Even the template for the Hebdo attack was nauseatingly familiar. Emerging details suggest that the assassins might have had inside information about the operations and layout of Hebdo’s office, which they used to know exactly where to show up and when. That sort of detailed preparation is the hallmark of an al Qaeda–directed operation, as opposed to “homegrown” attacks that often fail because of the incompetence of the plotters. In 2009 and 2010, authorities foiled similar plots to storm the editorial offices of Jyllands-Posten, the Danish newspaper responsible for originally publishing the controversial cartoons of Muhammad.
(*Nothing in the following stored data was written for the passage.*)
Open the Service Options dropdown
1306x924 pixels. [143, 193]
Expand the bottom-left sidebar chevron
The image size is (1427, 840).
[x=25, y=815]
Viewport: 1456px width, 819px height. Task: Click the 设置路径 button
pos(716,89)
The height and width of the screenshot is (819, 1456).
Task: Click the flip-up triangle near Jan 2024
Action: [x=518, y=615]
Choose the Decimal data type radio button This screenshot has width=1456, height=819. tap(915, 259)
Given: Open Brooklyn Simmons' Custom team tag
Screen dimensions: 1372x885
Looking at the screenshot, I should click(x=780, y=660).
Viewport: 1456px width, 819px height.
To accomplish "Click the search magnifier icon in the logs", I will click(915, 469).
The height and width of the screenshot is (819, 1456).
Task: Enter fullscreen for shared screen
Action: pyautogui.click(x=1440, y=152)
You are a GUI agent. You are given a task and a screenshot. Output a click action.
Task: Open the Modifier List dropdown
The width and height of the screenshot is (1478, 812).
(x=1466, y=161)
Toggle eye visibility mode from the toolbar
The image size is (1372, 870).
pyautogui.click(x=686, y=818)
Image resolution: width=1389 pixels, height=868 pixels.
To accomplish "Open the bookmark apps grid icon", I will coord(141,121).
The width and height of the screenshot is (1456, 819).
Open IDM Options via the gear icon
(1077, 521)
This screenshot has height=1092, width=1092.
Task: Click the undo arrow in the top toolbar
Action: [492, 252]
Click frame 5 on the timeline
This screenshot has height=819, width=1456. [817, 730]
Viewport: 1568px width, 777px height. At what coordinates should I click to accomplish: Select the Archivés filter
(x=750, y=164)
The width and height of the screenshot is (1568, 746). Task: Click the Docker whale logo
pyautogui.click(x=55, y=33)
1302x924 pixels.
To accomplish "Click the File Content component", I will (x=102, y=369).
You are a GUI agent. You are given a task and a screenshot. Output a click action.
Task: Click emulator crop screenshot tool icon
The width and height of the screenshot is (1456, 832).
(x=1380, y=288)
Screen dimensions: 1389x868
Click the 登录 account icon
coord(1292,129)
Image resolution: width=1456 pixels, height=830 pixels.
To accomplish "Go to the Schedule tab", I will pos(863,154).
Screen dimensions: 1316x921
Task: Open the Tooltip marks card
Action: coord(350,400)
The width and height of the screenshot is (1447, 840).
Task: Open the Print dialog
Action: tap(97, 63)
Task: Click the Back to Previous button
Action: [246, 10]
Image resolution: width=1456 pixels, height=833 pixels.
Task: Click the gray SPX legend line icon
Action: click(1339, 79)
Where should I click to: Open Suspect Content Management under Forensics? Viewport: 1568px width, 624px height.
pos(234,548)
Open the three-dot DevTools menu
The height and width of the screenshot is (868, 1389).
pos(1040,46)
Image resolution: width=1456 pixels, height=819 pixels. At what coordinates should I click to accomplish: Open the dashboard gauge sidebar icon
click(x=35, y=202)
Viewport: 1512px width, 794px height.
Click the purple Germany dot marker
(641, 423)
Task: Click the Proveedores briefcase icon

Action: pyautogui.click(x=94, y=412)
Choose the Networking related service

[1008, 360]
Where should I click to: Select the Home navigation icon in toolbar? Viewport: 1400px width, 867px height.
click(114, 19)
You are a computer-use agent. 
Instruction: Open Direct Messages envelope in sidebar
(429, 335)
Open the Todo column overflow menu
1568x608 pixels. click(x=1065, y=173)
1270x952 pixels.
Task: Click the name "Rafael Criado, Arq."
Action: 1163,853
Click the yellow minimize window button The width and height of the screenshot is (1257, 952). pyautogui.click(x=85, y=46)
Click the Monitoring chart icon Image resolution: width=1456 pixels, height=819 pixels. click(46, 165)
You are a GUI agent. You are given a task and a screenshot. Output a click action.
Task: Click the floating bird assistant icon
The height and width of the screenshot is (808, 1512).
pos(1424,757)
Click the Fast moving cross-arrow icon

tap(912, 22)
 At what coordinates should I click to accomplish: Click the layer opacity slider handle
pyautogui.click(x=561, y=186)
David Coleman Headley (born Daood Sayed Gilani), a Chicago-based American citizen who also conducted advance scouting for the 2008 Mumbai attacks, traveled twice to Denmark to help plan the Jyllands-Posten plot. A second attempt to attack the newspaper was made in December 2010. In this case, the assassins were Swedish residents who had been under surveillance for some time.
The difference today is the skill with which the attacks were carried out. France has seen a number of such incidents perpetrated by individuals who have left the country to fight abroad and then returned home to apply their skills on domestic “soft” targets.
For example, Mohammed Merah, a 23-year-old man from Toulouse whose family has deep roots in the French extremist milieu, targeted French soldiers of Muslim origin and a Jewish school in a series of killings in March 2012. Reminiscent of this week’s attack, Merah’s attacks were executed with precision and skill. He filmed them, intending to post the videos online. (French authorities prevented this from happening.) Mehdi Nemmouche, also a French veteran from the insurgency in Syria, carried out a precise attack on pedestrians at a Jewish museum in May last year. He, too, filmed the attack for later distribution. The Hebdo shooters apparently did not film themselves, and online jihadists quickly took to Twitter, bemoaning the absence of footage. They need not worry. Bystanders using their cell phones to film and post videos have already flooded social media.
This week, the war with the jihadists ratcheted up. And much of the media reacted in fear. The Associated Press quickly removed all content from its website featuring pictures of Hebdo’s pages. It is safe to expect the managers and owners of other publishing companies and the news media to follow suit. But that is the wrong reaction. Al Qaeda, ISIS, and any number of other groups continue their war against the West, but there is not a trained team of assassins from al Qaeda lurking in every parking lot. The French are right. It was a unique attack. The proper response to the challenge of transnational terrorism is to increase domestic security and information sharing among governments about citizens traveling to Syria and Iraq. Europe’s open borders require a security infrastructure to match.